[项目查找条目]
>>>>

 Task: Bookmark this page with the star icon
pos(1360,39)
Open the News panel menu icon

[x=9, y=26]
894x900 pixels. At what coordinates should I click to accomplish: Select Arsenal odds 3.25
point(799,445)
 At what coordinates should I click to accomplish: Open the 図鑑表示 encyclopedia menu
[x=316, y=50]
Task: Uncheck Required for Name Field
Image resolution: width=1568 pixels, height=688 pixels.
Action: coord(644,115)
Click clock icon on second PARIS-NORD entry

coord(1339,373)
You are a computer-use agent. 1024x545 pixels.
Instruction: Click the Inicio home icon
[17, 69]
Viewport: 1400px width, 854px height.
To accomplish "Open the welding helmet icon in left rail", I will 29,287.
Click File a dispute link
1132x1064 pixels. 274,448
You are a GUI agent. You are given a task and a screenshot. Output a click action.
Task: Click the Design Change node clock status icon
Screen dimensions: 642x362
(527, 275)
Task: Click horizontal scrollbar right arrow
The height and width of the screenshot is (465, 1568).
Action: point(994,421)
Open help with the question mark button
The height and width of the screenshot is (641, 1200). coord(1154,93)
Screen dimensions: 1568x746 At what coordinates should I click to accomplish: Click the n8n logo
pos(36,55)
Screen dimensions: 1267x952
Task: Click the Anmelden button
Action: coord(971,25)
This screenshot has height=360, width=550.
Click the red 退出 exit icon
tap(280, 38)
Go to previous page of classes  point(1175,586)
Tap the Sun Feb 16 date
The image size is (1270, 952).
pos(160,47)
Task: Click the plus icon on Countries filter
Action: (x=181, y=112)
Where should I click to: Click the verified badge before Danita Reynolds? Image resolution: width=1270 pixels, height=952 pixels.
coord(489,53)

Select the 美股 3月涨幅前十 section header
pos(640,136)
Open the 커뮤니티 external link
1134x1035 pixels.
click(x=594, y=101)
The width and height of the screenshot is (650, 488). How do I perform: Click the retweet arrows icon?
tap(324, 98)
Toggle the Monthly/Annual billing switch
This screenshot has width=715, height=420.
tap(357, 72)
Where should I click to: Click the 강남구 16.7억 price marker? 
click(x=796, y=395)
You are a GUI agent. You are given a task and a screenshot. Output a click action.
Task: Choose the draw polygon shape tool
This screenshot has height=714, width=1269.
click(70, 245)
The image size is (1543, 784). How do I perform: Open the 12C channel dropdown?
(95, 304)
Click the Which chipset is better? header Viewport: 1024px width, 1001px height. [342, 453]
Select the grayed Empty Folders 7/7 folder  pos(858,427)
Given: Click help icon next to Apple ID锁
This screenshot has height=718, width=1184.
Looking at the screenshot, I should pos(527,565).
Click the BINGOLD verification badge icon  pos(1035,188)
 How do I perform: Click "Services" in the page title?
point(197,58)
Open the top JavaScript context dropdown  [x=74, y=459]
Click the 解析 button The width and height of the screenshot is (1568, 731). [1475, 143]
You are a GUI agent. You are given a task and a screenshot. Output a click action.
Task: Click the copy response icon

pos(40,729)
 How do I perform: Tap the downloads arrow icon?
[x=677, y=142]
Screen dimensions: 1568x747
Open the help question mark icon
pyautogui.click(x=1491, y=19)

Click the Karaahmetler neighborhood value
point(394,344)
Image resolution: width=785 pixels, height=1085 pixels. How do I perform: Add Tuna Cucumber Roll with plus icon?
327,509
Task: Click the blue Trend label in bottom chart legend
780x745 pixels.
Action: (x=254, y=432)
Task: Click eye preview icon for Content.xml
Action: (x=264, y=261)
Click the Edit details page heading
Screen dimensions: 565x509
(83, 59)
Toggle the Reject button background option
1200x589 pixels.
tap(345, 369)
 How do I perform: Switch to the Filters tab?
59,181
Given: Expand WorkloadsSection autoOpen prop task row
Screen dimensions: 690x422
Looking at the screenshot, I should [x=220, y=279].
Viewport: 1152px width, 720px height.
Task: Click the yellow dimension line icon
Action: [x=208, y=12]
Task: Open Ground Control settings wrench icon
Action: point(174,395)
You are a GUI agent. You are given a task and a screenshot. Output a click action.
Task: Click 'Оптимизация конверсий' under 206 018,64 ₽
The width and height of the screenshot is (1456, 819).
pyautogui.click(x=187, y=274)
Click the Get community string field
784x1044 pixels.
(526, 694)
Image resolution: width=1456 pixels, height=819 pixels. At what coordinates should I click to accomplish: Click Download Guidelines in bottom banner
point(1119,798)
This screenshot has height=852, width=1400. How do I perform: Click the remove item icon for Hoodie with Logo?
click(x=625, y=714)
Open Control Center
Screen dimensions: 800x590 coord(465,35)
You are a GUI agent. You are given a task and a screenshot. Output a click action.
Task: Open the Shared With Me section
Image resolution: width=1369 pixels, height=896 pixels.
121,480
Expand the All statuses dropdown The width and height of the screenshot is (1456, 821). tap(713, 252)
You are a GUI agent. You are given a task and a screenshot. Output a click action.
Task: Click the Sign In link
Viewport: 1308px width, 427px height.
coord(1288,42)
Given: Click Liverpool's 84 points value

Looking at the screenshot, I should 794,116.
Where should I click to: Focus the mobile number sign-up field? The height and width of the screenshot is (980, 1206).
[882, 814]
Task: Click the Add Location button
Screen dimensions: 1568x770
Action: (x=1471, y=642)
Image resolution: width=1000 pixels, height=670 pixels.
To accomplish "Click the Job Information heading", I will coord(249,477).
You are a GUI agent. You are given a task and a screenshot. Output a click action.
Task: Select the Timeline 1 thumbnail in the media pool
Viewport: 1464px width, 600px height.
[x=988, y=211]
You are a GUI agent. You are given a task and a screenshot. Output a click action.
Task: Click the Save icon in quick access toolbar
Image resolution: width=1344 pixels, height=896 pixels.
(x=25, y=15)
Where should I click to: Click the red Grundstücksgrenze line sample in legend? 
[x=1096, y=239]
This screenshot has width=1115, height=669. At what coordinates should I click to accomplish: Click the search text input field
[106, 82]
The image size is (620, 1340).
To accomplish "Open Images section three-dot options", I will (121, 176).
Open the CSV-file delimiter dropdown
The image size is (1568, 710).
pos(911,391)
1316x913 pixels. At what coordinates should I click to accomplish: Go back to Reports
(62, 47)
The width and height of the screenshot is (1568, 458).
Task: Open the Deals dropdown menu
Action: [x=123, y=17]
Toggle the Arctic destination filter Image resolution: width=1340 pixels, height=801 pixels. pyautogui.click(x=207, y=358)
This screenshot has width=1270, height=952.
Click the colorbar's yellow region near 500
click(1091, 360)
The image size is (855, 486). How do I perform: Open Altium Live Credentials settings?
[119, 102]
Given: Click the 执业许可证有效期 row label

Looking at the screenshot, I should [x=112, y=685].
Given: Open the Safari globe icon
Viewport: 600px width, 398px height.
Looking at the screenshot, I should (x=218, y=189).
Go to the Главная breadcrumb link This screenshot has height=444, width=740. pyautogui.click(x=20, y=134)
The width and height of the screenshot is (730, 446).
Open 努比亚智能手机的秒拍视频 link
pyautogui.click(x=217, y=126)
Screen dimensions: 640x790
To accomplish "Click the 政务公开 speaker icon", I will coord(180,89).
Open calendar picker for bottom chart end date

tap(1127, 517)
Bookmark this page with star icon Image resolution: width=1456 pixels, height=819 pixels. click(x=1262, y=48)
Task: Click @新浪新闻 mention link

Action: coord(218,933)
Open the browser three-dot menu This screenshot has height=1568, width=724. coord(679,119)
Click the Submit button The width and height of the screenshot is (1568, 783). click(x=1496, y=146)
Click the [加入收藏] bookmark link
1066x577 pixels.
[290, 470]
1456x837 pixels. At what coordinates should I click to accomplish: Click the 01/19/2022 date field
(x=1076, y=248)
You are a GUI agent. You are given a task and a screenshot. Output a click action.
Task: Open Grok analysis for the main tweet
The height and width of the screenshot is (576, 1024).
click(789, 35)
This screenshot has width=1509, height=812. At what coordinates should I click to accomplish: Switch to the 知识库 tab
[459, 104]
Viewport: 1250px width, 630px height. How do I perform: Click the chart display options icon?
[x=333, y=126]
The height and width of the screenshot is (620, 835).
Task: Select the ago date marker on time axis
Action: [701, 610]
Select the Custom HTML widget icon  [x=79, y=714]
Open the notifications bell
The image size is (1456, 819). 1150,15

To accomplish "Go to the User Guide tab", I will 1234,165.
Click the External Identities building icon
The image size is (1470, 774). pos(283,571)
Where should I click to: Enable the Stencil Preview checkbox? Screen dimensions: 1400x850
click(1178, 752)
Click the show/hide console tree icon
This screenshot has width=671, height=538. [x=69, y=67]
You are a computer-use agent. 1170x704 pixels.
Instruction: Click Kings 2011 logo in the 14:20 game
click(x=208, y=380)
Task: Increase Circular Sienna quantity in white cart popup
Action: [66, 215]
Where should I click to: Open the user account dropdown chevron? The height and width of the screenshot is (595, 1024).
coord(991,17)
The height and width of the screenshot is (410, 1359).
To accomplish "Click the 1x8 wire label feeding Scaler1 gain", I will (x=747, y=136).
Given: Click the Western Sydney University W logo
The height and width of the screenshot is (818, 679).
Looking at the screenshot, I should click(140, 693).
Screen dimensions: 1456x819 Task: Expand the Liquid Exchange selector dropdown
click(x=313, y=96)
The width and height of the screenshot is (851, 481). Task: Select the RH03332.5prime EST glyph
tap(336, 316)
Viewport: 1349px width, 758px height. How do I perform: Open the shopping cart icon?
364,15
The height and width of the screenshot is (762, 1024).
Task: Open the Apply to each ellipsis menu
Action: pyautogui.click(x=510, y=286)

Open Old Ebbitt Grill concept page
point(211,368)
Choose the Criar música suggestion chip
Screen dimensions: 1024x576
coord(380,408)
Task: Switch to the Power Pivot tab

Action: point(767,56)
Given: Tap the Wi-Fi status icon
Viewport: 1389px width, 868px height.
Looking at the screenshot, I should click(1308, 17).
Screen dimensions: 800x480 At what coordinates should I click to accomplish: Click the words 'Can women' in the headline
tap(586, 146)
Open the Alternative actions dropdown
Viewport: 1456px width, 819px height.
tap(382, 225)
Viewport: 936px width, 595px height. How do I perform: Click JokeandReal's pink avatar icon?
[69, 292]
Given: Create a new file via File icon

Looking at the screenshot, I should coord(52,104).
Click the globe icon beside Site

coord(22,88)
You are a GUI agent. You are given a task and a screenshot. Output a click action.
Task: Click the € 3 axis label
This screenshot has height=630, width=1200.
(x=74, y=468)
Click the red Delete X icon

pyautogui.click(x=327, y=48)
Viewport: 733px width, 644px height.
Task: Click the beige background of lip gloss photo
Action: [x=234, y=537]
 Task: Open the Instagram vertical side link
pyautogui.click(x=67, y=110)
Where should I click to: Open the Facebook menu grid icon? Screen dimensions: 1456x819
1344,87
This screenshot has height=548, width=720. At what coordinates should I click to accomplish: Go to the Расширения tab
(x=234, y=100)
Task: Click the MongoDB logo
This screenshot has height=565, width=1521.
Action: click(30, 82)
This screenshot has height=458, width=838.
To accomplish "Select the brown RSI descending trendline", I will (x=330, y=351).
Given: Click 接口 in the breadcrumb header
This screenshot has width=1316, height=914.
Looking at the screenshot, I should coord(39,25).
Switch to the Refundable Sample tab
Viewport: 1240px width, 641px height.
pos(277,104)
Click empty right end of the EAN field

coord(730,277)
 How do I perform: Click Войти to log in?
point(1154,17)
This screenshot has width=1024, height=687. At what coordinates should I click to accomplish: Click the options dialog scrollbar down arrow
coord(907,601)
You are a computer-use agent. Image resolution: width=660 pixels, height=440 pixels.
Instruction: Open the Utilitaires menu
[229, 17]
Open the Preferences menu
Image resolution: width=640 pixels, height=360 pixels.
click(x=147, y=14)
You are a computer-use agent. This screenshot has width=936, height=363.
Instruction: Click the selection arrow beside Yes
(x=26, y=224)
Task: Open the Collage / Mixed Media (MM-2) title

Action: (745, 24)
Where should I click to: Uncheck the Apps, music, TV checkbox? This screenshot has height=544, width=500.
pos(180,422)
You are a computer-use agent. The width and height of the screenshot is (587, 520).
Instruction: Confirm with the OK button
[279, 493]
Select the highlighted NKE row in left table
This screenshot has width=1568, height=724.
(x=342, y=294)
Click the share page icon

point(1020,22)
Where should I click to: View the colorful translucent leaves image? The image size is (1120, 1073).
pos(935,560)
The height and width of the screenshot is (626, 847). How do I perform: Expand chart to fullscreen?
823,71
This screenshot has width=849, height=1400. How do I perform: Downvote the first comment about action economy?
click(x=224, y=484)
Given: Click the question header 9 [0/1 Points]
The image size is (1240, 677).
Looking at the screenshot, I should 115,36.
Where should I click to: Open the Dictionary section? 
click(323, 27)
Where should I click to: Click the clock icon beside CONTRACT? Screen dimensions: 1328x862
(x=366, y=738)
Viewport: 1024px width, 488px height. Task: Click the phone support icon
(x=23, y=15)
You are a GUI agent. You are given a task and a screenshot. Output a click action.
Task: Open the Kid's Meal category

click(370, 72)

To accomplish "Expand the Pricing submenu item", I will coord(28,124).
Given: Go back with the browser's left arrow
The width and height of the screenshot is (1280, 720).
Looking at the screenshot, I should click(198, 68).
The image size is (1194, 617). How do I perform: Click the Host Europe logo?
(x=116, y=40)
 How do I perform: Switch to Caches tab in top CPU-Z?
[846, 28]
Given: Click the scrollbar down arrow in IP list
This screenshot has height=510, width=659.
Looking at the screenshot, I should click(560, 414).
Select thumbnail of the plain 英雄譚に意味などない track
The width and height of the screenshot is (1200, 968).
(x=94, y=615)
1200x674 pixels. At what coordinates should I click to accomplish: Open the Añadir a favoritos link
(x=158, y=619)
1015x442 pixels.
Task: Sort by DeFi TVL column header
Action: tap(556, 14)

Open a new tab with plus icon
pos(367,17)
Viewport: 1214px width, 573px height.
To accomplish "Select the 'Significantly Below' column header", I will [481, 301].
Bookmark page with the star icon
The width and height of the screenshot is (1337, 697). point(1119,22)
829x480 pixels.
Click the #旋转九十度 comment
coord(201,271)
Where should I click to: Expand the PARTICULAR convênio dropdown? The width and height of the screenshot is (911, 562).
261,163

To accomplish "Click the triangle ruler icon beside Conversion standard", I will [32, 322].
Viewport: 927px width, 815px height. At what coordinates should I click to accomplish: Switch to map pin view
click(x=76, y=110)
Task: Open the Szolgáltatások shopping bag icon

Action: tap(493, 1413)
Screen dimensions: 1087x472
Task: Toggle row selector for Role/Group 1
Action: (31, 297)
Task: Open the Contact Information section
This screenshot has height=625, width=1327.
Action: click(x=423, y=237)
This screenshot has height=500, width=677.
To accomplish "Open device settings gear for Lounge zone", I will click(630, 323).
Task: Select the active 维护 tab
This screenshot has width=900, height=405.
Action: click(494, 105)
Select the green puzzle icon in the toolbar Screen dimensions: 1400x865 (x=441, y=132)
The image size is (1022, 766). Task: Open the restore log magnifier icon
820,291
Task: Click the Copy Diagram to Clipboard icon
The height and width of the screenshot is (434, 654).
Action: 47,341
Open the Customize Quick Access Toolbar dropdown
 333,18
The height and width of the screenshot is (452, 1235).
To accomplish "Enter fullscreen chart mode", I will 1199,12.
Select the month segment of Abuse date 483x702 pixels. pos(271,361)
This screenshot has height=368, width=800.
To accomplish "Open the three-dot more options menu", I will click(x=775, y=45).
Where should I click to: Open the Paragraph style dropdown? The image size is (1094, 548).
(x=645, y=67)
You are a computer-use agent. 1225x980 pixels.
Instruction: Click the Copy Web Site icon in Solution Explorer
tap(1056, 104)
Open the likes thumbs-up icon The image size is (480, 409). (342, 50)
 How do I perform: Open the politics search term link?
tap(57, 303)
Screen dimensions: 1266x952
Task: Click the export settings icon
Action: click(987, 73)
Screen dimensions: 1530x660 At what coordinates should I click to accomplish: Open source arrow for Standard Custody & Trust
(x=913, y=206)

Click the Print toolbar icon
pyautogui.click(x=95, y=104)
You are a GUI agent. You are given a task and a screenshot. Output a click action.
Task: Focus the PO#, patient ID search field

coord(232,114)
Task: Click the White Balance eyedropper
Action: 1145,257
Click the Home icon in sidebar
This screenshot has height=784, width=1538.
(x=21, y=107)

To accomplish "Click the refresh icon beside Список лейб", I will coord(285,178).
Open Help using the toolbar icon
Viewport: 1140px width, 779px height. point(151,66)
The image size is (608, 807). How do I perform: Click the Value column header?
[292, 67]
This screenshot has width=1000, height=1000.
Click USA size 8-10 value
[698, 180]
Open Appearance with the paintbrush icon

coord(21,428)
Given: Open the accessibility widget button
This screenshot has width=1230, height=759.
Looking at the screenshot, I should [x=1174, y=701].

<<<<

* **目标**
请从含有“This screenshot has width=849, height=1400.”的那一行开始，一直到含有“will [481, 301].”的那一行，把这些行逐字照抄一遍，首尾两行都包括在内。

* **练习结果**
This screenshot has width=849, height=1400. How do I perform: Downvote the first comment about action economy?
click(x=224, y=484)
Given: Click the question header 9 [0/1 Points]
The image size is (1240, 677).
Looking at the screenshot, I should 115,36.
Where should I click to: Open the Dictionary section? 
click(323, 27)
Where should I click to: Click the clock icon beside CONTRACT? Screen dimensions: 1328x862
(x=366, y=738)
Viewport: 1024px width, 488px height. Task: Click the phone support icon
(x=23, y=15)
You are a GUI agent. You are given a task and a screenshot. Output a click action.
Task: Open the Kid's Meal category

click(370, 72)

To accomplish "Expand the Pricing submenu item", I will coord(28,124).
Given: Go back with the browser's left arrow
The width and height of the screenshot is (1280, 720).
Looking at the screenshot, I should click(198, 68).
The image size is (1194, 617). How do I perform: Click the Host Europe logo?
(x=116, y=40)
 How do I perform: Switch to Caches tab in top CPU-Z?
[846, 28]
Given: Click the scrollbar down arrow in IP list
This screenshot has height=510, width=659.
Looking at the screenshot, I should click(560, 414).
Select thumbnail of the plain 英雄譚に意味などない track
The width and height of the screenshot is (1200, 968).
(x=94, y=615)
1200x674 pixels. At what coordinates should I click to accomplish: Open the Añadir a favoritos link
(x=158, y=619)
1015x442 pixels.
Task: Sort by DeFi TVL column header
Action: tap(556, 14)

Open a new tab with plus icon
pos(367,17)
Viewport: 1214px width, 573px height.
To accomplish "Select the 'Significantly Below' column header", I will [481, 301].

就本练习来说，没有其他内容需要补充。